Compulsory schooling for 16-year-olds boosts attendance and reduces their risk of maltreatment and need for emergency healthcare.
An extension to the school-leaving age in South Australia has reduced child harm, made first-time child maltreatment reports drop by 38 per cent and emergency department visits drop by 19 per cent, mainly due to fewer injuries particularly among children with past involvement with Child Protection Services (CPS).
Research led by Monash University and the University of South Australia found estimates that the policy reform led to, on average, an extra 412 children enrolled in public school annually. Additionally, 92 fewer children experienced first-time maltreatment, and 157 fewer children attended the emergency department each year following the reform.
The benefits from additional schooling appear to be driven primarily by staying within the education environment itself.
Dr Adam Dzulkipli, a research fellow at the Monash University Centre for Health Economics in the Monash Business School, said abused and neglected children were at high risk of school dropout and poor health. To his knowledge, this was the first study to examine how extending schooling impacts the likelihood of maltreatment or maltreatment-related harm in Australia.
“From a policy perspective, our results suggest that policy interventions aimed at increasing student retention and encouraging children to remain engaged with school can have a powerful impact on their safety,” Dr Dzulkipli said. “While these policies are typically introduced to enhance educational outcomes, our study suggests other potential benefits.
“Using previously established costs of maltreatment in the Australian context, we also found that the reduction in first-time child maltreatment translated to an annual saving of $46 million in lifetime costs associated with maltreatment, for example government services use, productivity losses, and premature mortality.”
Co-author and Centre for Health Economics Associate Professor Nicole Black said child maltreatment rates were unacceptably high globally*, and those who experienced it were at high risk of severe adverse outcomes throughout their lives.
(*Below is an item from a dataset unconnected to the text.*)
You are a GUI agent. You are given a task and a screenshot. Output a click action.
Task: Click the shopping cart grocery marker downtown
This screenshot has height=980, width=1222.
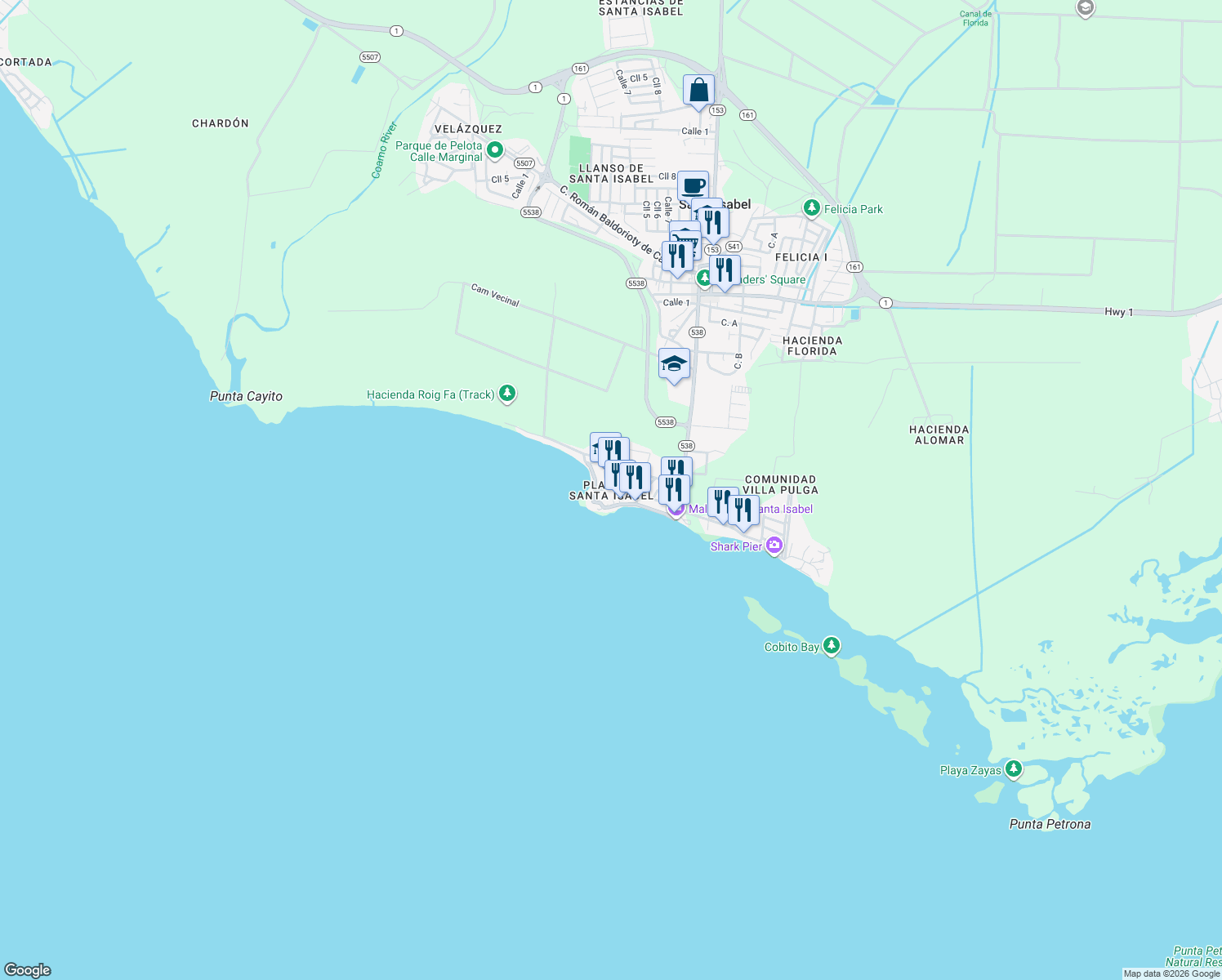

Associate Professor Black said governments had an economic incentive and a moral obligation to help these children, and more work was needed to uncover effective interventions in the long term.
“Our findings suggest that the adverse outcomes suffered by maltreated children can potentially be reduced by appropriately designed policy interventions,” Associate Professor Black said. “Given the large individual and social costs of child maltreatment, more investment in such policies is important and would be worthwhile.”
Read the paper in The Review of Economics and Statistics, The Impact of Compulsory Schooling on Maltreatment and Associated Harms, here
DOI: https://doi.org/10.1162/rest.a.280
*In the United States and Australia, roughly 5 per cent of all children were reported to Child Protection Services (CPS) for maltreatment during 2020-21 (Productivity Commission, 2022; U.S. Department of Health & Human Services, 2023).